ТЕКСТ ДЛЯ ЧТЕНИЯ =
--------------------------------------------------

По образованию Пригов — скульптор, и в некоторых его ранних работах тело художника изображено, как тело страдающего Христа, в терновом венце[602]. В большой серии «портретов» Пригов придавал исторически реальным лицам фантастические, монструозные тела. В его визуальной поэзии тексты обладают графической формой, а в некоторых случаях важна и их трехмерность, или, во всяком случае, физическая материальность, как, например, в объектах из циклов «Банки», «Мини-буксы» или «Гробики отринутых стихов»[603]. Со студенческих лет, когда он играл в англоязычном театре МГУ, и до конца жизни, а особенно — в последние годы — главными выразительными средствами в перформансах Пригова служили его собственное тело и голос. Смерть его вызвала такое потрясение еще и потому, что на месте тела, которое мы так привыкли видеть, образовалась пустота.
Ответ Пригова на мандельштамовский вопрос — «Дано мне тело — что мне делать с ним, / Таким единым и таким моим?» — очевиден: творить. В уникальности этого тела заключен любопытный контраст к «фирменным» приговским повторам и серийным композициям. Хороший пример постоянной демонстрации такого контраста — пример, к которому у нас еще будет повод вернуться, — знаменитый цикл «Книга о счастье в стихах и диалогах», при чтении которого периодически натыкаешься на «трупики»:
Вон там вот воздух, вон там водичка
Вон там вот братик, вон там сестричка
А там земличка чего-то взрыта
А, наверно, чего зарыто —
Основой всех перформансов Пригова служит его тело, несмотря на все маски, с помощью которых он пытается дистанцироваться от тех, кто говорит в его стихах от первого лица. Эта эстетическая особенность не зависит от жанра и типа перформанса, но, если только указать на нее, остается ряд вопросов. Всегда ли в изображаемом теле можно с уверенностью узнать человеческое? Как в нем проявляются главные признаки человеческого тела, в том числе половые? Исследуя разнообразные приговские ответы на эти вопросы, мы попытаемся показать, что поэт неустанно и плодотворно расширял пределы отображения тела, смешивая атрибуты пола и объединяя признаки животного, машины и человека, в попытках добраться до сути эволюции личности, происходящей сегодня.
Для проверки этого тезиса мы обратимся к одному из самых радикальных актов дистанцирования — к циклам, написанным Приговым от лица «женского поэта». Эти стихи занимают эксцентрическое положение в каноне приговских работ — факт, который мы рассматриваем как свидетельство более масштабной культурной амбивалентности, окружающей проблему женственности.

--------------------------------------------------

СПИСОК ЗАДАНИЙ =
1. Определите, соответствуют ли тексту о Пригове утверждения (а), (б) и (в). Ответьте «да» или «нет» и процитируйте слова текста, на которых основан ответ: (а) Пригов по образованию скульптор; (б) в студенческие годы Пригов играл в русскоязычном театре; (в) стихи от лица «женского поэта» занимают в каноне приговских работ центральное положение.
2. Перепишите без изменений фрагмент текста о Пригове между словами «Для проверки этого» и «окружающей проблему женственности.», включительно.
Записи для этой работы не нужны.

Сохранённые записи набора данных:
--------------------------------------------------

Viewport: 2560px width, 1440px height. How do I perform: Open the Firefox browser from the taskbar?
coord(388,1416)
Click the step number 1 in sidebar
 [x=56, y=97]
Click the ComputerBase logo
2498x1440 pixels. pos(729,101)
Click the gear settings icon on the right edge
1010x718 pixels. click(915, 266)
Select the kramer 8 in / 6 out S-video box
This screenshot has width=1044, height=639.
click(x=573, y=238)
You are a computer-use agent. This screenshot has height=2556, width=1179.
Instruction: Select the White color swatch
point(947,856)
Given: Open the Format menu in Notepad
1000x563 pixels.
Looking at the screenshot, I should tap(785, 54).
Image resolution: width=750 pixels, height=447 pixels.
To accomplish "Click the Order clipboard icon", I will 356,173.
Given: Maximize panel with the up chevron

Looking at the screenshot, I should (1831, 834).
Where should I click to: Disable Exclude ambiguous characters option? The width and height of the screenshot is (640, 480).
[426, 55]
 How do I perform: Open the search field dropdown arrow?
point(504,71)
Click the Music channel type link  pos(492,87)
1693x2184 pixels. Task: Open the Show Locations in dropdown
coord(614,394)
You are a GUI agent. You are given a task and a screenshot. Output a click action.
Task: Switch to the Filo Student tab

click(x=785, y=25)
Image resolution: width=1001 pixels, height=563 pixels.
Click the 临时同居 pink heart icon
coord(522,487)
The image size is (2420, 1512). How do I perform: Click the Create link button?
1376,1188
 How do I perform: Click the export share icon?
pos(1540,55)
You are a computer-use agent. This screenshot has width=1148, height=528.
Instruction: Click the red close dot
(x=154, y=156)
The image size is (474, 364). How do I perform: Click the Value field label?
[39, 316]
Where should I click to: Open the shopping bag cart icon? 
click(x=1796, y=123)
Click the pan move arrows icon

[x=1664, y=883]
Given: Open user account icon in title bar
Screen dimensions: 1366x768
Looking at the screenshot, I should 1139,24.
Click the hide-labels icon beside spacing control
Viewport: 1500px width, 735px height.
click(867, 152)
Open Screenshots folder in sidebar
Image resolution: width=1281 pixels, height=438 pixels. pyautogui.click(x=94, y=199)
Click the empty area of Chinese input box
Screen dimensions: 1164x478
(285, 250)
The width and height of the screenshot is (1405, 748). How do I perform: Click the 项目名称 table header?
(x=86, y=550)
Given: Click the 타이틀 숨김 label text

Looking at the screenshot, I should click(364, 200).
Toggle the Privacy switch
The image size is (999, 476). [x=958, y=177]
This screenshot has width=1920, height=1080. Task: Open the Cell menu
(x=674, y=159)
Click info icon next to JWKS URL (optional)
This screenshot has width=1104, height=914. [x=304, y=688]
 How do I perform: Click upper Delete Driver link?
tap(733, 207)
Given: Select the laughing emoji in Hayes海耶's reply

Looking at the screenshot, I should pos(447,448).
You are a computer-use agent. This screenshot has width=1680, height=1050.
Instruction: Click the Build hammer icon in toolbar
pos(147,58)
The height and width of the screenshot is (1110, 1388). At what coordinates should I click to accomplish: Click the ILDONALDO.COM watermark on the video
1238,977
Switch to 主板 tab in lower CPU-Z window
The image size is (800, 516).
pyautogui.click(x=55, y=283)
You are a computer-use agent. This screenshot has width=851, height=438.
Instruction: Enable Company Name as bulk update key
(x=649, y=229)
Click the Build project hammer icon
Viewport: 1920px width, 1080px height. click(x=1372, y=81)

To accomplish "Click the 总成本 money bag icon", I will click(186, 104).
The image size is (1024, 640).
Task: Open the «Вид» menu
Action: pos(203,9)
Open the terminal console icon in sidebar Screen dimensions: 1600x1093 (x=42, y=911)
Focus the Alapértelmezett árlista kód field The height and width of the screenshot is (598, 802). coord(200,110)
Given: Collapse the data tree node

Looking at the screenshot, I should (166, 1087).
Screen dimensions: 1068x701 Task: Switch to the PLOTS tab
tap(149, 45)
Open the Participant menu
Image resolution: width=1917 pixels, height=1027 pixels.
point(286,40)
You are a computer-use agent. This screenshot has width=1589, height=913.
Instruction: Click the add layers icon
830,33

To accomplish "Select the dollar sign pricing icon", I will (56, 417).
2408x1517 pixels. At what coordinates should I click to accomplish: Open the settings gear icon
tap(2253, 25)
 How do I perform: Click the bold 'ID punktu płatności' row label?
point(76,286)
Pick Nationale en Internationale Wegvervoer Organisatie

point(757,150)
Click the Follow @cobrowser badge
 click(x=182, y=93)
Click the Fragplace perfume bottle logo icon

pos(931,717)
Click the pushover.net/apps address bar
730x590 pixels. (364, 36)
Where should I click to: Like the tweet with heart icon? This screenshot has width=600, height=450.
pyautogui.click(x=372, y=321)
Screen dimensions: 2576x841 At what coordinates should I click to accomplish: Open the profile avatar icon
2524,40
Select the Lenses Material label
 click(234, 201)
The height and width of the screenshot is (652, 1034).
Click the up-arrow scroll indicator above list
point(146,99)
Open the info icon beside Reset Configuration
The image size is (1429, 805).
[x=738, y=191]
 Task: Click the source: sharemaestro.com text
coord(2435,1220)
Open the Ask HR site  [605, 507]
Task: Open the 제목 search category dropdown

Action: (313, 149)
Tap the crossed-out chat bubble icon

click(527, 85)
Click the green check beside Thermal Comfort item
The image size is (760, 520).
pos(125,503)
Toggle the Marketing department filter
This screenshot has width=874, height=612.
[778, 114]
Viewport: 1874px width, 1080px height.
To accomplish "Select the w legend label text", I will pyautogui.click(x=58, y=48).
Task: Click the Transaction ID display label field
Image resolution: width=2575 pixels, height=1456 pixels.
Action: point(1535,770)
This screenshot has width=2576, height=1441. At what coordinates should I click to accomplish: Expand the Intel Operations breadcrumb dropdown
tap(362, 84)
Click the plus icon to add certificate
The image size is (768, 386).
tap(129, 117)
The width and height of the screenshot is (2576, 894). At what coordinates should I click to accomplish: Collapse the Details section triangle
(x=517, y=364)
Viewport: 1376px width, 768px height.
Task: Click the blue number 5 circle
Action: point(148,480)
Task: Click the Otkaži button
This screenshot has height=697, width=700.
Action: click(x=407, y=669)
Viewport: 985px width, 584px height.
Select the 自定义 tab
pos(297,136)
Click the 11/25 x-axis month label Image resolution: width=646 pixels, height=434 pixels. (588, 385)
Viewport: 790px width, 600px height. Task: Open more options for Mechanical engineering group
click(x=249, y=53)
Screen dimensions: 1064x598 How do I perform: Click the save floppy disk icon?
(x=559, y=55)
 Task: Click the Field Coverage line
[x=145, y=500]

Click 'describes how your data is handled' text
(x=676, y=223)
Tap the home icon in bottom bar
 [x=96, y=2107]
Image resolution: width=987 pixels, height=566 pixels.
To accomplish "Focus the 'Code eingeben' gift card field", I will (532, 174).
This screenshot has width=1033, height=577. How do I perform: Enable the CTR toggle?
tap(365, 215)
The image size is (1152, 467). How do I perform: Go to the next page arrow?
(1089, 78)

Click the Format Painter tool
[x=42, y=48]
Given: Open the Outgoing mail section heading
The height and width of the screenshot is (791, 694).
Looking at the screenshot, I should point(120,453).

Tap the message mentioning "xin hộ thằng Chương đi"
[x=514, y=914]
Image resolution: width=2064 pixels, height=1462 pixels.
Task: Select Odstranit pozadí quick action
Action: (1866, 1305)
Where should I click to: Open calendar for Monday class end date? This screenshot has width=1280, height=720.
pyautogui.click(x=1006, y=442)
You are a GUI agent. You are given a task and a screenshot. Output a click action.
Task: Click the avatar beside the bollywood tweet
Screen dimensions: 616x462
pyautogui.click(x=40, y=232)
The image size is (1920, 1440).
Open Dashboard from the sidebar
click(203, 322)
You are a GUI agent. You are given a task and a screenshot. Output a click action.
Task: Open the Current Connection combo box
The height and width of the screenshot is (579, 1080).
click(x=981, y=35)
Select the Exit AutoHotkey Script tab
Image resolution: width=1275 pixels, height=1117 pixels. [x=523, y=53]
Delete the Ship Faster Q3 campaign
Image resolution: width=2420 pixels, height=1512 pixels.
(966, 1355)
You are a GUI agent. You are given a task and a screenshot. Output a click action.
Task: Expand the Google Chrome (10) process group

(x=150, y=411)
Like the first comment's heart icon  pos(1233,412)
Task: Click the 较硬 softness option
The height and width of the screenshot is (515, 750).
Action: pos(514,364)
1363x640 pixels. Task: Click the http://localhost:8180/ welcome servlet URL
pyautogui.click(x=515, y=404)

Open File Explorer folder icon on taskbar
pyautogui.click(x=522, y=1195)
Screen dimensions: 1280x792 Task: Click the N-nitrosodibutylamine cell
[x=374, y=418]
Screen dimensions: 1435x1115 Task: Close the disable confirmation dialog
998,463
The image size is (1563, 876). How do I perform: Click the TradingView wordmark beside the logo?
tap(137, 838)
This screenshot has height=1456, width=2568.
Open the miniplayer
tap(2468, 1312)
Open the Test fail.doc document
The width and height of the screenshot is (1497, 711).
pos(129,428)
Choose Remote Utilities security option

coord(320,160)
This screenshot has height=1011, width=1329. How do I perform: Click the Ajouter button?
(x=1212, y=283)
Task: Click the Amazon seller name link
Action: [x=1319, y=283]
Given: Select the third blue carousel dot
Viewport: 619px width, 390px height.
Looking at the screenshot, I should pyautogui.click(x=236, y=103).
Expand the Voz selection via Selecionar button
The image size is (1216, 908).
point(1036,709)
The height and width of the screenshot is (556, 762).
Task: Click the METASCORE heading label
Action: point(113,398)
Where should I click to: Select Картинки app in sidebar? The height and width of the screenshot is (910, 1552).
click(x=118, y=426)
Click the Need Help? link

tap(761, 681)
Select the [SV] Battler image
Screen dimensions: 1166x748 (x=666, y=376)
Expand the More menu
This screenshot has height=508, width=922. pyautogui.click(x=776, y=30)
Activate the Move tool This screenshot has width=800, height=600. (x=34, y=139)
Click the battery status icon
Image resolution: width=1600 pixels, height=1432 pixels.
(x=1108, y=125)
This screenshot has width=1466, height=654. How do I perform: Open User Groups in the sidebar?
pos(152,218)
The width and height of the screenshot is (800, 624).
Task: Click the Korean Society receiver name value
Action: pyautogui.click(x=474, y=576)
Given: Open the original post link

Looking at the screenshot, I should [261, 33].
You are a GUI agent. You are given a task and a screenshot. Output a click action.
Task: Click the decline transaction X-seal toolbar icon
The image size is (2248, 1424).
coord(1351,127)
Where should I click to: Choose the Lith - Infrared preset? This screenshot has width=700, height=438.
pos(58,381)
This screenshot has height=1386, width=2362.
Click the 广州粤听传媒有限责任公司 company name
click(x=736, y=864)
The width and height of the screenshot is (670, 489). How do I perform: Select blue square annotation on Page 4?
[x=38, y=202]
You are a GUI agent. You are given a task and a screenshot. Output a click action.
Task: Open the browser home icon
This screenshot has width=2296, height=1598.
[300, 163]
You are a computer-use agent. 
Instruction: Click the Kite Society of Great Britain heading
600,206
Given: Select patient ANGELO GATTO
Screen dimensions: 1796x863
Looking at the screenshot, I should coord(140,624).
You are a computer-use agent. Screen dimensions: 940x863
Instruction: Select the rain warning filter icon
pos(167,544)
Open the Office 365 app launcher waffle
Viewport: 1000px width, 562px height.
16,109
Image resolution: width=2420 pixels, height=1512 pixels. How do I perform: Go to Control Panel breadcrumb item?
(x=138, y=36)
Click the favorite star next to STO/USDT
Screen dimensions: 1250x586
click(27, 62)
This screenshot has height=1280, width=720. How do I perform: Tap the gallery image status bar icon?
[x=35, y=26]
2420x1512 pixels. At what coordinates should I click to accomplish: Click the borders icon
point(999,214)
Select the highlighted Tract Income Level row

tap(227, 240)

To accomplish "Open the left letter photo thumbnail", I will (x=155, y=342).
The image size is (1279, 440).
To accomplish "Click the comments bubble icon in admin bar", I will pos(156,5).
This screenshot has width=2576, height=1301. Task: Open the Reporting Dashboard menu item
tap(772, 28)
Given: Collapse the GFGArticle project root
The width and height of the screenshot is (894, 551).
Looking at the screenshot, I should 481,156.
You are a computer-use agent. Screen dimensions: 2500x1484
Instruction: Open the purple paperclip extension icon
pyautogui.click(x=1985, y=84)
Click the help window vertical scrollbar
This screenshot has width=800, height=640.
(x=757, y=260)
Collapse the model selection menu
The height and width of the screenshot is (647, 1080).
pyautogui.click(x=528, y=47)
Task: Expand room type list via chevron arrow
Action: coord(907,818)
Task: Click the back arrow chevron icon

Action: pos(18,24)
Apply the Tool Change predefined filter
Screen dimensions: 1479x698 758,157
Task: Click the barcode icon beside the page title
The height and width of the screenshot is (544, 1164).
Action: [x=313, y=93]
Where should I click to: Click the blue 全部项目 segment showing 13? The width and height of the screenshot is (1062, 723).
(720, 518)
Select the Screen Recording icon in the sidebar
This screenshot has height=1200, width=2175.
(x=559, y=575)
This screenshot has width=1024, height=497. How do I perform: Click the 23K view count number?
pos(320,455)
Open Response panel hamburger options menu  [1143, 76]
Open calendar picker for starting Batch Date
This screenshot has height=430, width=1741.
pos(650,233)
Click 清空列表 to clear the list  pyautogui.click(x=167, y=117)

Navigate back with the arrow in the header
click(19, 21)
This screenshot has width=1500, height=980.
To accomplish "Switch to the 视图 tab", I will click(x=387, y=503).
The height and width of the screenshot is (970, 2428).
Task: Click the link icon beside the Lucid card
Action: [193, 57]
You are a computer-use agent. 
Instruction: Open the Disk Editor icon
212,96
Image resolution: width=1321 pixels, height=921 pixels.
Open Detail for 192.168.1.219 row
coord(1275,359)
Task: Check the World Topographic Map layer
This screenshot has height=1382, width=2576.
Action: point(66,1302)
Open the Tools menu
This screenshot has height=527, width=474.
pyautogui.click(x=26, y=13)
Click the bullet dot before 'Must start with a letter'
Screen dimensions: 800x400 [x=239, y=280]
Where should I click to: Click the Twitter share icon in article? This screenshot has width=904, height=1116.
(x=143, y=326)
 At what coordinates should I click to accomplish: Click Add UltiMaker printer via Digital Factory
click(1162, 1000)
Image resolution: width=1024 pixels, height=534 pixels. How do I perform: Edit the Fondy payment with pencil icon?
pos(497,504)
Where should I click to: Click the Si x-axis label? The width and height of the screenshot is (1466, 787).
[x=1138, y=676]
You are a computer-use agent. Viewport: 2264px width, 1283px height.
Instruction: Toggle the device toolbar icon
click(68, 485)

--------------------------------------------------

ОТВЕТЫ К УПРАЖНЕНИЮ =
1.
(а) Да: «По образованию Пригов — скульптор».
(б) Нет: «когда он играл в англоязычном театре МГУ».
(в) Нет: «Эти стихи занимают эксцентрическое положение в каноне приговских работ».

2.
Для проверки этого тезиса мы обратимся к одному из самых радикальных актов дистанцирования — к циклам, написанным Приговым от лица «женского поэта». Эти стихи занимают эксцентрическое положение в каноне приговских работ — факт, который мы рассматриваем как свидетельство более масштабной культурной амбивалентности, окружающей проблему женственности.